* _Consigna_:
Copia íntegra la parte de los registros que comienza en la línea que contiene "Personal Messages (141, 1064)" y termina al final de los registros, ambos extremos incluidos. Ajusta cada coordenada de las respuestas sumándole -26.

* * *

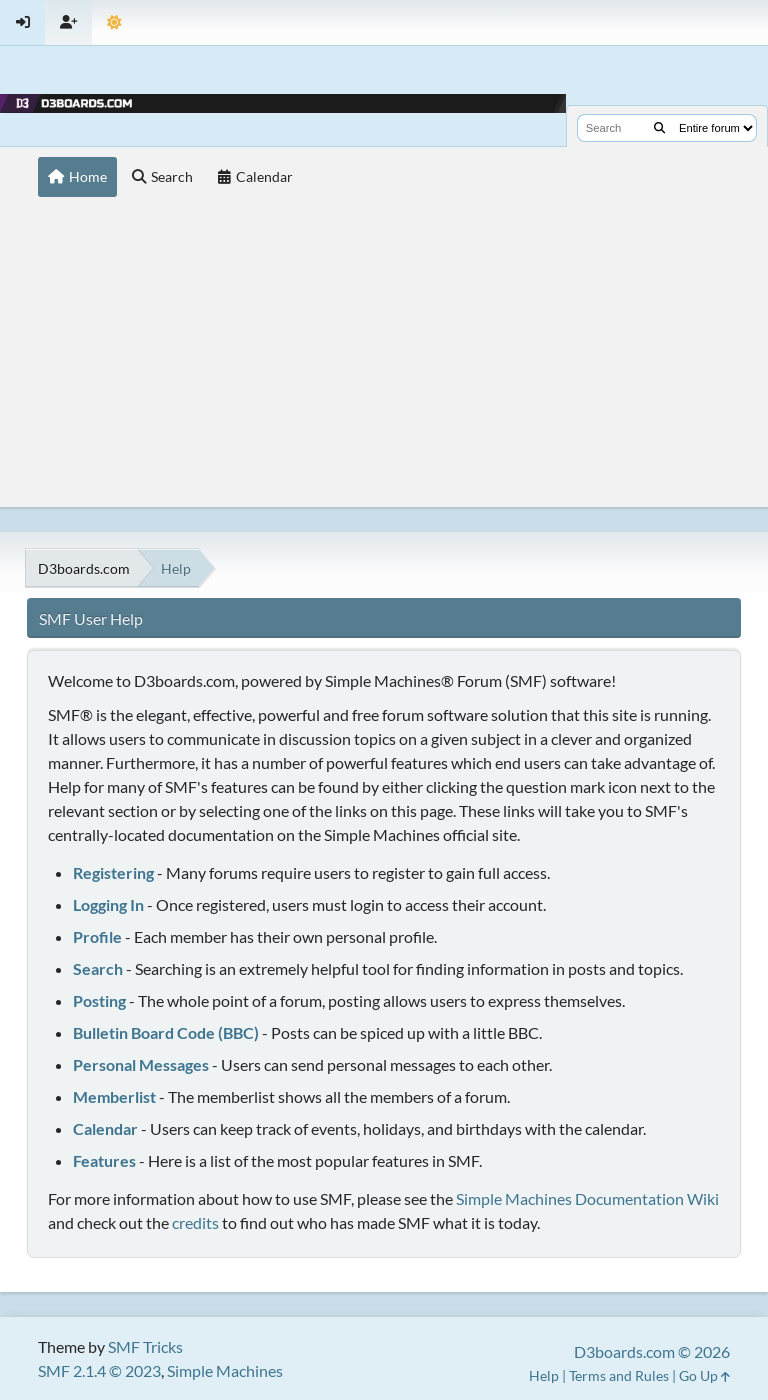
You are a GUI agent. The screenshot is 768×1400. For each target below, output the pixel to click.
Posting (99, 1000)
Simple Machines (225, 1370)
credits (195, 1222)
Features (104, 1160)
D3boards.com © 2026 (652, 1351)
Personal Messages (141, 1064)
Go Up (704, 1375)
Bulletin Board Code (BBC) (166, 1032)
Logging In (108, 904)
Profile (97, 936)
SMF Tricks (145, 1346)
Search (98, 968)
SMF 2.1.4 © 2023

* * *

* _Resultado_:
Personal Messages (115, 1038)
Go Up (678, 1349)
Bulletin Board Code (BBC) (140, 1006)
Logging In (82, 878)
Profile (71, 910)
SMF Tricks (119, 1320)
Search (72, 942)
SMF 2.1.4 © 2023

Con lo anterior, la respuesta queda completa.